Genetic reduction of eEF2 kinase alleviates pathophysiology in Alzheimer's disease model mice

• Published in: The Journal of clinical investigation Vol. 129; no. 2; pp. 820 - 833
• Main Authors: Beckelman, Brenna C, Yang, Wenzhong, Kasica, Nicole P, Zimmermann, Helena R, Zhou, Xueyan, Keene, C Dirk, Ryazanov, Alexey G, Ma, Tao
• Format: Journal Article
• Language: English
• Published: United States American Society for Clinical Investigation 01.02.2019
• Subjects: Advertising executives; Alzheimer Disease - genetics; Alzheimer Disease - metabolism; Alzheimer Disease - pathology; Alzheimer's disease; Animal models; Animals; Biomedical research; Brain; Cellular signal transduction; Cognition & reasoning; Cognitive ability; Dementia; Dendritic spines; Dendritic Spines - genetics; Dendritic Spines - metabolism; Dendritic Spines - pathology; Disease Models, Animal; Elongation Factor 2 Kinase - genetics; Elongation Factor 2 Kinase - metabolism; Female; Genetic aspects; Hippocampus; Homeostasis; Humans; Long-Term Potentiation; Male; Memory; Messenger RNA; Mice; Mice, Knockout; Morphology; mRNA; Neurodegenerative diseases; Pathological physiology; Pathophysiology; Peptide Elongation Factor 2 - genetics; Peptide Elongation Factor 2 - metabolism; Peptides; Phosphatase; Phosphorylation; Phosphorylation - genetics; Post-Synaptic Density - genetics; Post-Synaptic Density - metabolism; Post-Synaptic Density - pathology; Postsynaptic density; Protein biosynthesis; Protein kinases; Protein synthesis; Proteins; RNA; Rodents; Signal Transduction - genetics; Synaptic plasticity; Target marketing; Therapeutic applications; Translation (Genetics); Translation elongation; Alzheimer’s disease; Protein kinases; Neuroscience
• ISSN: 0021-9738; 1558-8238
• DOI: 10.1172/JCI122954

Molecular signaling mechanisms underlying Alzheimer's disease (AD) remain unclear.
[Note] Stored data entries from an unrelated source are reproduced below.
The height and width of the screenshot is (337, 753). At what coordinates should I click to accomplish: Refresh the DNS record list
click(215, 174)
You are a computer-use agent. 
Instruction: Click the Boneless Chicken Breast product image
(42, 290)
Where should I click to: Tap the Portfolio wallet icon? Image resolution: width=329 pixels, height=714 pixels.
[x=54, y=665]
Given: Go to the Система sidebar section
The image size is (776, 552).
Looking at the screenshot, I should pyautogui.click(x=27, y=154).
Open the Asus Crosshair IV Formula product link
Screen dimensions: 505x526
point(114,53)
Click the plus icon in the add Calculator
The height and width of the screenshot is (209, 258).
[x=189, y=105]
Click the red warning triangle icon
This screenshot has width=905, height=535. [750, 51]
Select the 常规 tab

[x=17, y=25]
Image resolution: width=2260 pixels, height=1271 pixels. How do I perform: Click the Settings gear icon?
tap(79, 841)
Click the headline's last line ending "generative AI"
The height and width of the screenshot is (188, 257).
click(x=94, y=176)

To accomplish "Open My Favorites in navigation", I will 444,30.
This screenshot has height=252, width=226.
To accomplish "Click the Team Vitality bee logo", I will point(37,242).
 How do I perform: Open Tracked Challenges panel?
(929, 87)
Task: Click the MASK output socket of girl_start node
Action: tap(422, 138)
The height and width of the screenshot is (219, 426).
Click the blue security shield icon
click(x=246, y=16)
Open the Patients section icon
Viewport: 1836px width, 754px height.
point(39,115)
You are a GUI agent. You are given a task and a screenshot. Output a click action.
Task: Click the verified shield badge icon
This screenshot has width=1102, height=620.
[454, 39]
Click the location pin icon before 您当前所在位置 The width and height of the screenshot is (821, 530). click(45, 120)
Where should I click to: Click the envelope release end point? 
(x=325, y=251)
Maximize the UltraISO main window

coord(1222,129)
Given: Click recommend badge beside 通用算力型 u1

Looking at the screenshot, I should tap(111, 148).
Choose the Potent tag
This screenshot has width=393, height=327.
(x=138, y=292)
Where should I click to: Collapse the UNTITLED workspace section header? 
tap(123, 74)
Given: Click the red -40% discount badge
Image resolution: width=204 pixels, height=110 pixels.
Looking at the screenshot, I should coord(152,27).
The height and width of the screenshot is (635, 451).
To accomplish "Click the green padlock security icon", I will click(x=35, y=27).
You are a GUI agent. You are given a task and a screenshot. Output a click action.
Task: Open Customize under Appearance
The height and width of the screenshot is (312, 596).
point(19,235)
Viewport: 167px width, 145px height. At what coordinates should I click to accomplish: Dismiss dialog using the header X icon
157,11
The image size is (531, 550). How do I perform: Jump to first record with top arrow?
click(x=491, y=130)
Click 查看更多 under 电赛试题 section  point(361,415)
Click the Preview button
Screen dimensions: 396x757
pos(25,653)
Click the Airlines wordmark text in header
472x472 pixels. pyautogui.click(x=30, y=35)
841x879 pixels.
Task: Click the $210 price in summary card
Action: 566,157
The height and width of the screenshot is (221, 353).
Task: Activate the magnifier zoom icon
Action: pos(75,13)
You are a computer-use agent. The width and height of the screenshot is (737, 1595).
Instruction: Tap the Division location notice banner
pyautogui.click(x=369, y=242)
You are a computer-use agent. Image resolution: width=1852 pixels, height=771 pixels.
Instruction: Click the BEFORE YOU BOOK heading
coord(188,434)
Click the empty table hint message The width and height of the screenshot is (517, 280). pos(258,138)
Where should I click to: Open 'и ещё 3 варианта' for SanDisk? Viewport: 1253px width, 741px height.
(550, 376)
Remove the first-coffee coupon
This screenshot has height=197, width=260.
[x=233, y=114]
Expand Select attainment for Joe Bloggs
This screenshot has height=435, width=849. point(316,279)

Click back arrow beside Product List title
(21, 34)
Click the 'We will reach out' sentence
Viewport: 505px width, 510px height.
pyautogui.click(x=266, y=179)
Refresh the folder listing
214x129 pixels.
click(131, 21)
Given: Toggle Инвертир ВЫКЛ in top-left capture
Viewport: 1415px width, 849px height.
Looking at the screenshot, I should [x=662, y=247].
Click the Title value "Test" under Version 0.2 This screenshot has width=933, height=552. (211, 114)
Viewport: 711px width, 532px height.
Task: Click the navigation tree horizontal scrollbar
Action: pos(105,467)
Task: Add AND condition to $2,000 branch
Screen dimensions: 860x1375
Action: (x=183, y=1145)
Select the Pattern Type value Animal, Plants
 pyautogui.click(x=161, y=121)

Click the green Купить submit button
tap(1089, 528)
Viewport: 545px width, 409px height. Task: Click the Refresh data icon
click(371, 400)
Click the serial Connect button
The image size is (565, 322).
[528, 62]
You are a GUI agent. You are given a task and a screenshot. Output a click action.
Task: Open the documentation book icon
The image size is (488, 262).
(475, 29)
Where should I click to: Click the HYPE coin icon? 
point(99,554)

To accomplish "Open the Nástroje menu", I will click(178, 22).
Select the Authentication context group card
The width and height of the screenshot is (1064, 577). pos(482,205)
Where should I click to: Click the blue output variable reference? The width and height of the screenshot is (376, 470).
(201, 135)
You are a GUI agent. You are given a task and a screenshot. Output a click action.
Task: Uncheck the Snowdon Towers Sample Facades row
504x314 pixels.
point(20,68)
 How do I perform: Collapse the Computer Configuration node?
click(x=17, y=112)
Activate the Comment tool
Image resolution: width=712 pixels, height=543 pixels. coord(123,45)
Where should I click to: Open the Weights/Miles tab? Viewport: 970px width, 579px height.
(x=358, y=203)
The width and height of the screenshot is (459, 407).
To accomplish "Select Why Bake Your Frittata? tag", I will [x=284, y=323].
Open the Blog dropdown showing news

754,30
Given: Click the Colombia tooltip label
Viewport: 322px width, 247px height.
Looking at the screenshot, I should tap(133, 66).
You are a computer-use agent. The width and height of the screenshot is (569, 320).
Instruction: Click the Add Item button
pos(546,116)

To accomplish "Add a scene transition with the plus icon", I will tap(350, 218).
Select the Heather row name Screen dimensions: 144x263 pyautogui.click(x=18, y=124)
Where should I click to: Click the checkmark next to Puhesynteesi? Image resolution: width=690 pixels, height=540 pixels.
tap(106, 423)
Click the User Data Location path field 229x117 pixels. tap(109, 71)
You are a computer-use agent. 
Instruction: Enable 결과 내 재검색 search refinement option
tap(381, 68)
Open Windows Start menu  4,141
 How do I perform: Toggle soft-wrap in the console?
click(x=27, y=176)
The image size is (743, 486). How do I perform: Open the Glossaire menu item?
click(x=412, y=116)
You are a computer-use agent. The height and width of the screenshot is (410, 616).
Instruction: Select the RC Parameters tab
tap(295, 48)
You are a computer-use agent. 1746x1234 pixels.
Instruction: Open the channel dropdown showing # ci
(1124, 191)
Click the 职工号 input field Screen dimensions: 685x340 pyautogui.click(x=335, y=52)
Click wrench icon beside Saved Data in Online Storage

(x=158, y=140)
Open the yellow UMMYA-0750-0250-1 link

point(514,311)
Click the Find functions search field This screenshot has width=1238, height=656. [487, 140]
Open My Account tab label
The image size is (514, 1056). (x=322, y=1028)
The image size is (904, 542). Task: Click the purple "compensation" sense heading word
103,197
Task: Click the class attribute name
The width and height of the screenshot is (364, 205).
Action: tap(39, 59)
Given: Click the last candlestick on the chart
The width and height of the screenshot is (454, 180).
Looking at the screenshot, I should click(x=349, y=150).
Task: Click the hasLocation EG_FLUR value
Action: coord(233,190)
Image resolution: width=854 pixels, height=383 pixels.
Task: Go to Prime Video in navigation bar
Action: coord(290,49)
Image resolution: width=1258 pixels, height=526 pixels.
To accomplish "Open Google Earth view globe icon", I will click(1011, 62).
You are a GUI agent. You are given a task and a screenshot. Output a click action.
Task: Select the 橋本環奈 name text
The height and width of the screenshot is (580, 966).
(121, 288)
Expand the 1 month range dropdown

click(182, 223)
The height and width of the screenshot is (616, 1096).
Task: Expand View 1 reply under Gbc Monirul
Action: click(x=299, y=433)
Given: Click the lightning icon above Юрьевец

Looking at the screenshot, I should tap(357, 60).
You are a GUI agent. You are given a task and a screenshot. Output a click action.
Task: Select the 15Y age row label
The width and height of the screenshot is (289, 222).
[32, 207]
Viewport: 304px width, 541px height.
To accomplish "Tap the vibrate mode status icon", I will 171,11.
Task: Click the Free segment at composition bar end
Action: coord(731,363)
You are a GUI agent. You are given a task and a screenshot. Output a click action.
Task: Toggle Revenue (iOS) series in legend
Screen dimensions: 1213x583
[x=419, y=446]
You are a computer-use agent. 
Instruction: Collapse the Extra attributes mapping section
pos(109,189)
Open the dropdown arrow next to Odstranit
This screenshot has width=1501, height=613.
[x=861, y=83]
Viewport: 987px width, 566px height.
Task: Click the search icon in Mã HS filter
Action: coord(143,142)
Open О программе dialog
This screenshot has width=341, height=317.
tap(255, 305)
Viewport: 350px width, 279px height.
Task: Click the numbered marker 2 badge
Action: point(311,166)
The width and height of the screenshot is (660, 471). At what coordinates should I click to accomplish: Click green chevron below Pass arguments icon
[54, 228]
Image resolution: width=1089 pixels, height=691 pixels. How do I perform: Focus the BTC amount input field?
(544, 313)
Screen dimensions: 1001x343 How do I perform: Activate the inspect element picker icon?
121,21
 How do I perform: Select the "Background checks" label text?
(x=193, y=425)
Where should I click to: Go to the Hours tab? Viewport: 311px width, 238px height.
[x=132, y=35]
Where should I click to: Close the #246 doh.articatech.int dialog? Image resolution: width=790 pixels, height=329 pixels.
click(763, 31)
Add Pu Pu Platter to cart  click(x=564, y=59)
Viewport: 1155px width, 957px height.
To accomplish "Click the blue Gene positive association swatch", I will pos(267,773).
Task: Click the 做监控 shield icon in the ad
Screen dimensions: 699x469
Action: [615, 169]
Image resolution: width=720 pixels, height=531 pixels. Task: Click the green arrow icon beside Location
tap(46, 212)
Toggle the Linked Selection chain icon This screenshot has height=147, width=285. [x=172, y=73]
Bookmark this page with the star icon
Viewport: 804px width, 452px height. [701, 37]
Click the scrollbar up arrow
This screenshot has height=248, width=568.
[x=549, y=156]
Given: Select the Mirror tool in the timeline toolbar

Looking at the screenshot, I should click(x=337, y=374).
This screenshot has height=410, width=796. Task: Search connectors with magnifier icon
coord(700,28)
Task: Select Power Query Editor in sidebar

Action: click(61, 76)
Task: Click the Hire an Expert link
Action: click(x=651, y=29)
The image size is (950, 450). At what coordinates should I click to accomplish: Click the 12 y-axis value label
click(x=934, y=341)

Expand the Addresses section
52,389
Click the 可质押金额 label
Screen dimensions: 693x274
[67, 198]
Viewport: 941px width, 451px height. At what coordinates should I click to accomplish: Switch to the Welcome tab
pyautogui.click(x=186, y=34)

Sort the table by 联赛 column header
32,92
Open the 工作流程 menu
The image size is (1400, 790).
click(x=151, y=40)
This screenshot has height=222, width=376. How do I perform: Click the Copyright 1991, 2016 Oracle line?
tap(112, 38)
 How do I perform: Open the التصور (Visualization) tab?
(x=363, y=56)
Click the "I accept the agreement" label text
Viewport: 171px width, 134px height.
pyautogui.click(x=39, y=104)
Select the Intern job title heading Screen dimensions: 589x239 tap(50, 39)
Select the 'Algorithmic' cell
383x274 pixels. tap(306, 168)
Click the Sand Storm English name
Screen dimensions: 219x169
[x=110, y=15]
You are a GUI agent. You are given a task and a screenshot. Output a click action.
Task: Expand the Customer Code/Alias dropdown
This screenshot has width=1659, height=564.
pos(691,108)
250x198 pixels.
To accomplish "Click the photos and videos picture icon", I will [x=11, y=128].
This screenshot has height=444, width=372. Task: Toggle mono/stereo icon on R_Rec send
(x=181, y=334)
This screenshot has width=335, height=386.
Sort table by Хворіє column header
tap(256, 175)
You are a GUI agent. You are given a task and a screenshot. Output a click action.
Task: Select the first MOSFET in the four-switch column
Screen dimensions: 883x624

Maintenance of memory and synaptic plasticity depend on de novo protein synthesis, dysregulation of which is implicated in AD. Recent studies showed AD-associated hyperphosphorylation of mRNA translation factor eukaryotic elongation factor 2 (eEF2), which results in inhibition of protein synthesis. We tested to determine whether suppression of eEF2 phosphorylation could improve protein synthesis capacity and AD-associated cognitive and synaptic impairments. Genetic reduction of the eEF2 kinase (eEF2K) in 2 AD mouse models suppressed AD-associated eEF2 hyperphosphorylation and improved memory deficits and hippocampal long-term potentiation (LTP) impairments without altering brain amyloid β (Aβ) pathology. Furthermore, eEF2K reduction alleviated AD-associated defects in dendritic spine morphology, postsynaptic density formation, de novo protein synthesis, and dendritic polyribosome assembly. Our results link eEF2K/eEF2 signaling dysregulation to AD pathophysiology and therefore offer a feasible therapeutic target.